Comment by Lienetic

Comment by Lienetic 6 days ago

4 replies

Very cool, congrats on the launch! What's your plan for when one of the larger players like ElevenLabs or Google adds support for these languages? I would guess the reason why they haven't is because they don't see a large opportunity. How are you thinking about it?

muhammadbsabir 6 days ago

Thanks! You’re right, the big players mostly ignore these languages. The additional challenge is the lack of online data, so we spend a lot of effort on data collection and labeling on the ground.

Also companies like ElevenLabs, and Deepgram have done well by focusing on specific use cases, even when the big labs are amazing at English.
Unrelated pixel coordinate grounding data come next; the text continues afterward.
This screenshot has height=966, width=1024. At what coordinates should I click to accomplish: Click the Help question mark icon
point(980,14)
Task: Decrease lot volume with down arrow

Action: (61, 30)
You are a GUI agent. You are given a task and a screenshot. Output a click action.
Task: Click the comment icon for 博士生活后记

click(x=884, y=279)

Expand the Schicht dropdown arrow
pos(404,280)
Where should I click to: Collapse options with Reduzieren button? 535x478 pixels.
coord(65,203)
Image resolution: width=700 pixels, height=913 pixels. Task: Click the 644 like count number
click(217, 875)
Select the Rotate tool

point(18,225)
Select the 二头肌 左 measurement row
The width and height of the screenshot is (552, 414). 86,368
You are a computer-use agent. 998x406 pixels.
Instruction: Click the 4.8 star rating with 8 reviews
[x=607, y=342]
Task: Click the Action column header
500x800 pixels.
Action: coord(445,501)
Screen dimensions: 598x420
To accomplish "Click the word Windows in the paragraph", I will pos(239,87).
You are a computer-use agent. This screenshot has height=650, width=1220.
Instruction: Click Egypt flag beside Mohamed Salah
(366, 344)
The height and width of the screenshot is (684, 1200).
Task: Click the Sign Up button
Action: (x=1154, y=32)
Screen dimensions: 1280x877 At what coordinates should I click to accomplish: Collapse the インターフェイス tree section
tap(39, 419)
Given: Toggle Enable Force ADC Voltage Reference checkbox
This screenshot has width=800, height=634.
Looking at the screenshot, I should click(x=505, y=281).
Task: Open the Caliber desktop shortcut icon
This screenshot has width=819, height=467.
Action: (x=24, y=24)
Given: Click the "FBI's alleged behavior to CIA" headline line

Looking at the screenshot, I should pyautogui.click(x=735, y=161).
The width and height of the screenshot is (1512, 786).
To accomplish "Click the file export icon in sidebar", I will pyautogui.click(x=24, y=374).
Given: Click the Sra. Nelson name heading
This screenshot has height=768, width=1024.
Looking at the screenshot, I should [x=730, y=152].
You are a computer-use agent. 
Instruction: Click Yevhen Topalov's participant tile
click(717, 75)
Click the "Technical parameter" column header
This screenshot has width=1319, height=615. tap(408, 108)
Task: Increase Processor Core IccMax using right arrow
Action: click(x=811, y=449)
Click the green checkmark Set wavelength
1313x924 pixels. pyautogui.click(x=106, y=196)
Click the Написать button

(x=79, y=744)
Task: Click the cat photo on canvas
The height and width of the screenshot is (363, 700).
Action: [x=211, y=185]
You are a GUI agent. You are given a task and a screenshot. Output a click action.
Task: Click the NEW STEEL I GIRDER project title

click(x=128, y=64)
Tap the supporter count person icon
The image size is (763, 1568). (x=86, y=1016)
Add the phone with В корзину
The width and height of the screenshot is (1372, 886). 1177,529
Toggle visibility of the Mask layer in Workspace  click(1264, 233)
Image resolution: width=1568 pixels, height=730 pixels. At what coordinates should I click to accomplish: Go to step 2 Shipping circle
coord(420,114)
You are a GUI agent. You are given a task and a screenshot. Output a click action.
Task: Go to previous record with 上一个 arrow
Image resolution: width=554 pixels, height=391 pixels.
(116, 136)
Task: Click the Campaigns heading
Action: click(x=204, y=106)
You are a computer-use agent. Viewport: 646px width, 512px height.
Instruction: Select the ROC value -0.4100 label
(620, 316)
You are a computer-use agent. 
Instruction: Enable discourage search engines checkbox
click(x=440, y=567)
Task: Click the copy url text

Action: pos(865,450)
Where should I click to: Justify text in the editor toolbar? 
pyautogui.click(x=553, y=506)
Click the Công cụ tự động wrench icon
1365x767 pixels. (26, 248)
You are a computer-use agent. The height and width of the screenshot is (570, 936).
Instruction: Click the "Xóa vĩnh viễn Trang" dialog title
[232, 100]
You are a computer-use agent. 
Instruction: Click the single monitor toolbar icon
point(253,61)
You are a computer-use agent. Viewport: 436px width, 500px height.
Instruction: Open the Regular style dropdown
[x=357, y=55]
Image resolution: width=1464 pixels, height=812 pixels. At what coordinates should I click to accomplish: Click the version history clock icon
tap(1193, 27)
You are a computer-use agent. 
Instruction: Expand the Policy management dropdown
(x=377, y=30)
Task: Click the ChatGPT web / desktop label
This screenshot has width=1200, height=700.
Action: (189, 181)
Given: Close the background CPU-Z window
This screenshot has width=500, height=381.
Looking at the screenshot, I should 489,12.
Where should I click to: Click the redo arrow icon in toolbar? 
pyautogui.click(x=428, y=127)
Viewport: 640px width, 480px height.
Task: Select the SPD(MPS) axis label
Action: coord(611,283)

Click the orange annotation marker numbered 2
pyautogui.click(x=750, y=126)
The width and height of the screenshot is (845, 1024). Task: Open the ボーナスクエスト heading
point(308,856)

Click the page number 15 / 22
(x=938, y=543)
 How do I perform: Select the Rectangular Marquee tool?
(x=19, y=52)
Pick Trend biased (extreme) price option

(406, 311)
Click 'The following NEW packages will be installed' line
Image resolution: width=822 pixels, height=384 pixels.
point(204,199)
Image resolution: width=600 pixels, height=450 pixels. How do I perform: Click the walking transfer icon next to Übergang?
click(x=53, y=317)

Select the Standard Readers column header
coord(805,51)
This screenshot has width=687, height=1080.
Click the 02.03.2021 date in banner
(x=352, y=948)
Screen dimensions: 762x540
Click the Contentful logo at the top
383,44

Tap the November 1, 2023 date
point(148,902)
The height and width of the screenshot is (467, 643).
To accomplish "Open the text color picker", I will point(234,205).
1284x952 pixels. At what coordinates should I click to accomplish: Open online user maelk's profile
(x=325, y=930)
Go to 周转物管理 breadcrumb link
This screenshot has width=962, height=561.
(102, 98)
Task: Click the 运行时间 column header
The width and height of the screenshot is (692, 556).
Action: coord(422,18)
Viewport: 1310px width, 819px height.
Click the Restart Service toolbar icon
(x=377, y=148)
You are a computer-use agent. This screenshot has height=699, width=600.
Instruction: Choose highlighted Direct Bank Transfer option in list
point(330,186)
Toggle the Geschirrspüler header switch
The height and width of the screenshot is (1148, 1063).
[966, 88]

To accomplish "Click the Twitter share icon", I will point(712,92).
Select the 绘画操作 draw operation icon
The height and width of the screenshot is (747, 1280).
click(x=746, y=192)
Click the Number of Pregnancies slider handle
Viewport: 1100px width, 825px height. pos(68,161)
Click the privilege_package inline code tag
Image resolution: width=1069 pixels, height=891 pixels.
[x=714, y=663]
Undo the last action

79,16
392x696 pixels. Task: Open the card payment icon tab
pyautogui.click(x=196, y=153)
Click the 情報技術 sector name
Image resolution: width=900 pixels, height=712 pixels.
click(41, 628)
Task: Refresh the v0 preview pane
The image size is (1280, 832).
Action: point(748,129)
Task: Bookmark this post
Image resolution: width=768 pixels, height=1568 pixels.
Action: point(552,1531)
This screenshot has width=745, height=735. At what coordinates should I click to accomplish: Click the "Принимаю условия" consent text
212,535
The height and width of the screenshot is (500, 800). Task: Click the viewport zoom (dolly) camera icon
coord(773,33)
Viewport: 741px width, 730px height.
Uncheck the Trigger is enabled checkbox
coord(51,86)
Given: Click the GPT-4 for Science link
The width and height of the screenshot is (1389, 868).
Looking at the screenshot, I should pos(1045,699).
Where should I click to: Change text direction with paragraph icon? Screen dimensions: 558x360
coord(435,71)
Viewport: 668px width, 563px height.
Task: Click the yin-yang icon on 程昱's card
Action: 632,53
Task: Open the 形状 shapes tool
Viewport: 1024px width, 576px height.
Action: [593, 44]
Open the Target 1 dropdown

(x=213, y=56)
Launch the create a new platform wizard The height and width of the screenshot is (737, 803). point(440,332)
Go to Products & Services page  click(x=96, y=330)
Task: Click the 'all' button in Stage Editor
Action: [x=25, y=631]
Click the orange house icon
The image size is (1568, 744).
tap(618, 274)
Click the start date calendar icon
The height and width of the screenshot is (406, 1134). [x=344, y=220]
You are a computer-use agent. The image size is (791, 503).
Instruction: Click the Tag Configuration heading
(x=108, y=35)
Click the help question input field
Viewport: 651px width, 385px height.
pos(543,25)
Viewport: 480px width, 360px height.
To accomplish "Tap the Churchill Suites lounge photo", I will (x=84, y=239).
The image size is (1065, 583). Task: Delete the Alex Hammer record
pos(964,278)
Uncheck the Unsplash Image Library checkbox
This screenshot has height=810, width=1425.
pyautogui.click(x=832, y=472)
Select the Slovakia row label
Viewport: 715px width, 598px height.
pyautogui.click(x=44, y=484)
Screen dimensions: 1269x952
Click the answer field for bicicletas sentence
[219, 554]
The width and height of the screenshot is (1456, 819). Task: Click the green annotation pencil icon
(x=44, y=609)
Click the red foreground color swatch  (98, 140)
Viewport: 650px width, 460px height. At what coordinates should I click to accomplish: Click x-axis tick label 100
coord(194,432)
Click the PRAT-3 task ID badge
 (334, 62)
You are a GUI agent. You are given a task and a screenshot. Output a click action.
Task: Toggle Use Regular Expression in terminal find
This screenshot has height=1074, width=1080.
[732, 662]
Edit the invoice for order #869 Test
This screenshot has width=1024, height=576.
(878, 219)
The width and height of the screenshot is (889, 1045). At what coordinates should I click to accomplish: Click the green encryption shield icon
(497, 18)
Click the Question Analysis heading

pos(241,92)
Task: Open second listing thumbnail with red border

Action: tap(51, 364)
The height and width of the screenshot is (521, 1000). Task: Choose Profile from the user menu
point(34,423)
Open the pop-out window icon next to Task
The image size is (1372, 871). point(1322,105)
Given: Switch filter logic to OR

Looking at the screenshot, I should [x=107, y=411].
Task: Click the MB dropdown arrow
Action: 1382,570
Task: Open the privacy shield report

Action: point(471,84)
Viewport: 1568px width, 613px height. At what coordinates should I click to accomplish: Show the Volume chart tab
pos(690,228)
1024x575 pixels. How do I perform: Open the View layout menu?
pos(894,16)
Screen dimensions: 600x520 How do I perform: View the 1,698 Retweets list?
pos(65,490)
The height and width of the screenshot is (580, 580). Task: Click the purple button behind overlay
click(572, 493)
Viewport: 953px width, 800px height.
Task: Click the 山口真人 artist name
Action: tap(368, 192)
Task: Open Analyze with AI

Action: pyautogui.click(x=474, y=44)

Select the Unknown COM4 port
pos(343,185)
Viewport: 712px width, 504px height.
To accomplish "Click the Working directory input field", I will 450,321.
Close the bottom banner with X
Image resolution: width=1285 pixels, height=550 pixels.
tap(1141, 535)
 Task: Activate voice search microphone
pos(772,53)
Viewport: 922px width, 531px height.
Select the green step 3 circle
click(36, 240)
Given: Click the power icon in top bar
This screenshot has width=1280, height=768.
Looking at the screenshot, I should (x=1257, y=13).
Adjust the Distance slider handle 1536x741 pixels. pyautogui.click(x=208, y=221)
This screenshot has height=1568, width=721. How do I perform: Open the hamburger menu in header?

Right now these languages are underserved, so there’s a window to build the best models for these languages.

hammadmlk 6 days ago

I think the Voice Models market will be like eCommerce. There will be no global winner instead a few regional winners -- each being really big.

We plan to be one of those winners.

  • chirau 6 days ago

    What does it take to build such a model? As in, the key steps. And how expensive does it get? I might be interested in being a regional player and winner as well, lol. In my own corner of the world in Africa.

    • hammadmlk 6 days ago

      Not much... Just the willingness to work hard on this problem instead of others problems where large revenue is perhaps quicker :)

      Ingredients: Decent audio scraping skills, hiring great voice actors for each language, algos to gather text/audio with diverse phonetics, decent ML skills (enough to merge the best features of a few different papers). Lots and lots of data labels (and your own tools to get the data labeled efficiently) And finally GPUs!!!!

      None of this is technically hard... the hardest thing is working with Voice Actors (oh man!!!)